In fact, less than a year after the DebtOne assignments appeared at his courthouse, Judge Straniere would enjoy a brief run of urban-folk-hero status after The New York Times ran a feature about his unique decisions, calling him the “bard of the Staten Island courts.”
The story, entitled “A Judge’s Biggest Decision—Which Movie to Quote,” described a judge with a quick trigger finger who liked to toss off a pointed joke when confronted. In one case, after a lawyer argued that the judge’s rulings weren’t adequately supported, Judge Straniere sarcastically responded by footnoting every single word of the first paragraph of his ruling. Every single word, according to the Times:
including “a,” “the” and “two” (“the cardinal number between one and three in the Arabic number system probably derived from Old English,” according to Footnote 4).
The judge is definitely a funny guy, but the humor has a serious reasoning behind it that has direct relevance to the world of consumer debt law that he administers. Comparing the consumer debt business to “the Land of Oz, run by a Wizard who no one has ever seen,” his densely colored rulings are in part designed to make the business’s dizzying behind-the-curtain machinations more accessible to ordinary people. “If you use references to movies and sports and so on,” he says, “ordinary people have a better chance to understand it.”
Anyway, it took an out-of-the-box judge like Straniere to take a second look at the 133 assignments from DebtOne that arrived in his courthouse in March 2010. Incredibly, this courthouse in Staten Island was the only one in the entire country that paused before letting DebtOne proceed with the collections on the 23,000
mutant accounts Chase just months before had pushed out into the world, costing Linda Almonte her job. The fact that Straniere sits in such a small courthouse was probably a factor. “The bigger courts probably wouldn’t have time to take another look,” concedes Tortorice.
The law is, of course, supposed to be precise, and civil lawsuits are designed to be careful, evidence-based determinations of right and wrong, liability and no liability. But the business of credit card litigation by its very nature has to be half-assed, brutal, reckless, and stupid. The business model just doesn’t work otherwise. The giant consumer credit merchants like Chase who file lawsuits against cardholders by the tens of thousands couldn’t even begin to make real money, real margins, if they had to do anything like real legal work or meet anything like a real evidentiary standard.
Why? First of all, because the services of even the worst civil litigator cost hundreds of dollars an hour. If a bank like Chase had to hire a real lawyer to collect on each and every past-due $780 credit card balance, it would almost certainly go into the red long before the complaint was even written up. In fact, just getting a live human being to look at each and every file for more than a few seconds, or to individually prepare the evidence for every lawsuit, would make the cost of litigation prohibitive for these massive companies.
Therefore the only way to make this thing work to scale is to fully automate the litigation process. You must reduce the entire business to a series of dumb mechanical maneuvers that ruthlessly eliminate even the mere possibility of subjective judgment.
And that’s exactly how it is.

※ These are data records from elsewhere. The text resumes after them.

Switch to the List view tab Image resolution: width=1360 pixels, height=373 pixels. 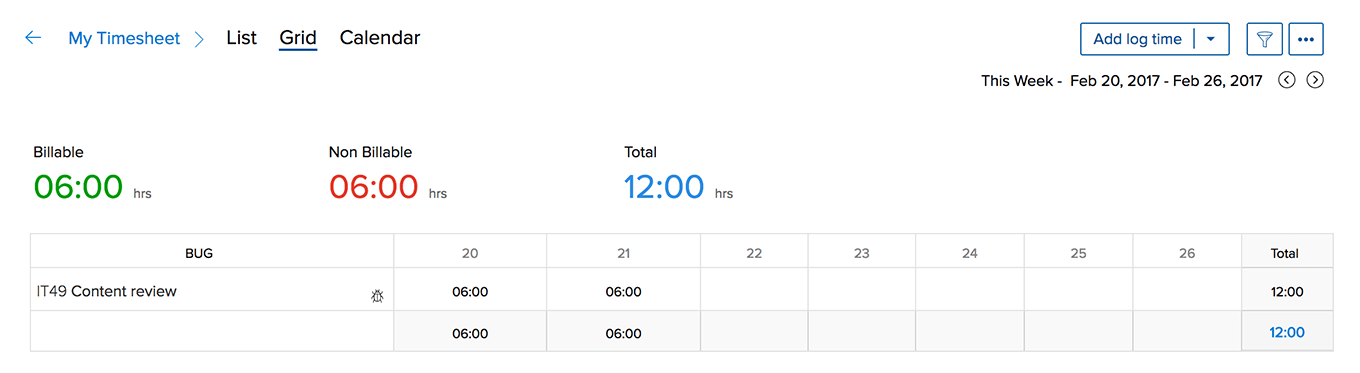click(242, 38)
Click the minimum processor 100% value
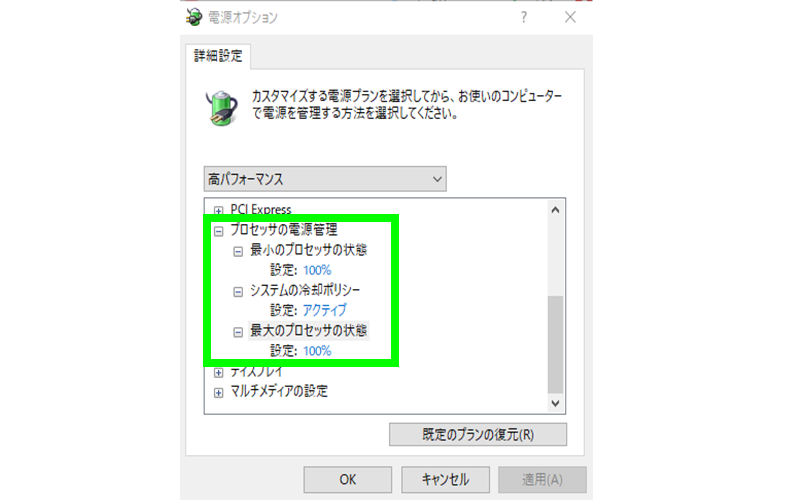Screen dimensions: 800x500 [x=317, y=270]
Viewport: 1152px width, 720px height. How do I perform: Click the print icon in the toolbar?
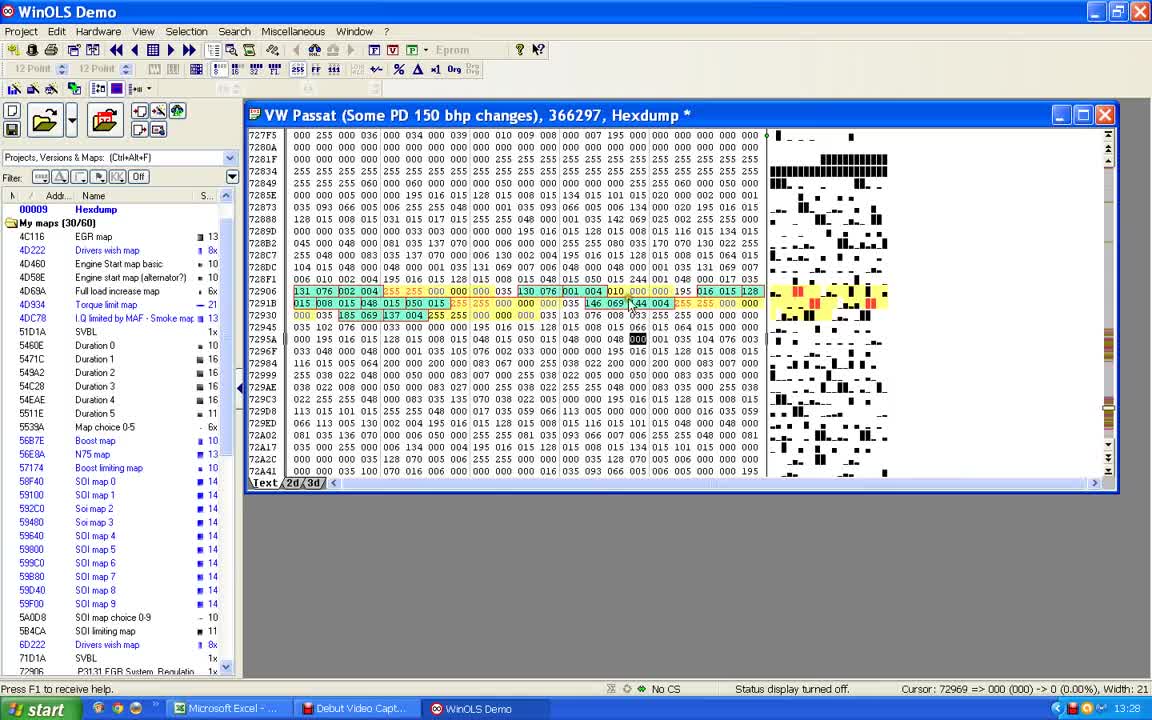51,50
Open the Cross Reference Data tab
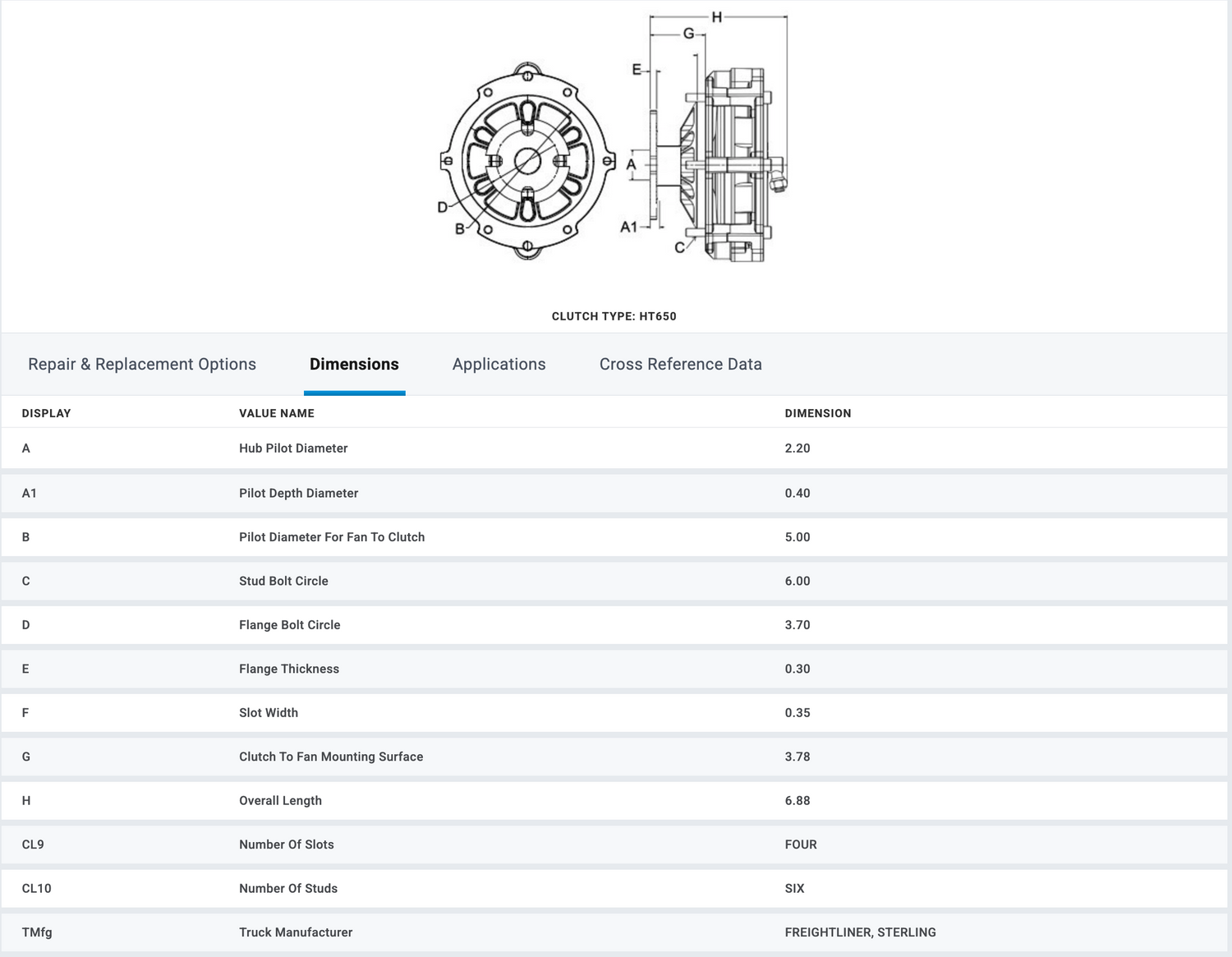 pos(680,364)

The system is really a game of mathematical probabilities that the companies have built around the high likelihood of obtaining uncontested legal judgments.
The game begins when the bank serves a summons to the cardholder. In this key first step lies a huge share of the industry’s dependable profits. In most states, companies have no real obligation to make sure that the cardholder actually sees and understands his summons.